第 122 章
聖君

  還是時有時無的脈象讓北方不知道要怎麼辦才好,眼光一瞟就看到一株綠色的植株偷偷摸摸的靠近這裡,眼前一亮,顧不得桑巴在場,直接又把左左抱起來往外走,桑巴想攔,又覺得北方不會做對左左不利的事,強壓著追問跟著大步走出房間。

  北方抱著左左在透明結界裡坐定,強大的意識頭一次如此強勢的下達命令,」把你們的力量反哺給左左。

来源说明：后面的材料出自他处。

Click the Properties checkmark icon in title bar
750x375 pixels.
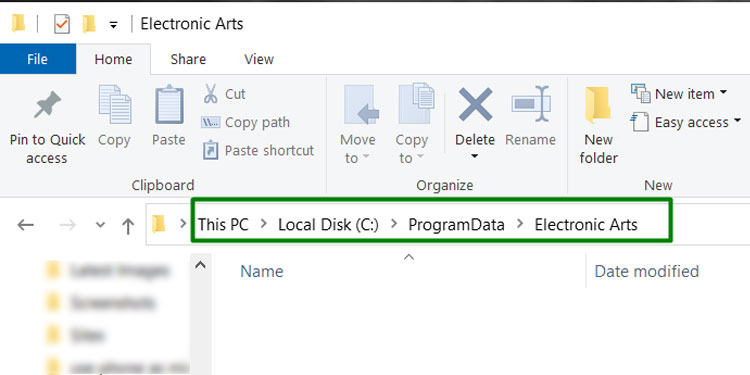(62, 24)
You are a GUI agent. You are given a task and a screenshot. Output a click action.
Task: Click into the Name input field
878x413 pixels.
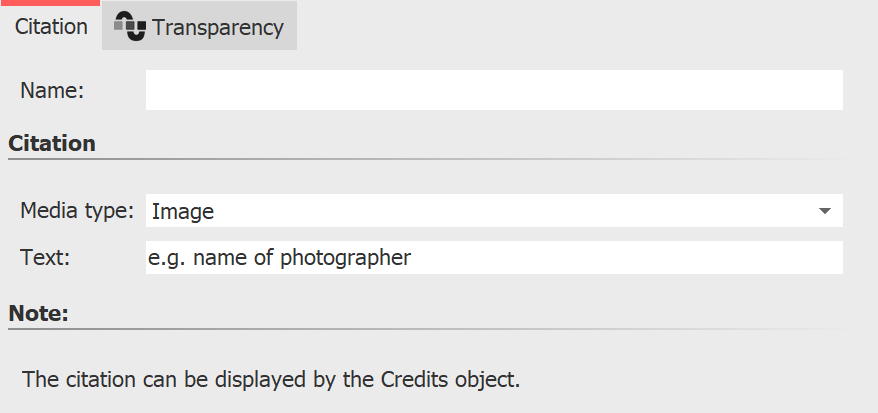coord(494,90)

「面對這種威勢,所有的植株害怕得簌簌發抖,可它們還是聽清楚了北方的話,毫不猶豫的就把所有的力量向左左送去,一股一股如同墨綠色綢緞般極為純粹的力量緩緩進入左左身體,直把一邊的桑巴看得目瞪口呆。

  怪不得左左拉把這些植株當寶貝似的,他來往於左左拉那裡算多,所以對她院子裡那些植株也有幾分瞭解,知道它們極有靈性,他經過時都能感覺到它們調皮的磨蹭他。

  可是再瞭解,他也沒想到這些他以為只是藥草的植株會這麼……這麼……

  一時間,桑巴找不出一個合適的形容詞來,可是他很明確的知道它們此時是在幫左左拉。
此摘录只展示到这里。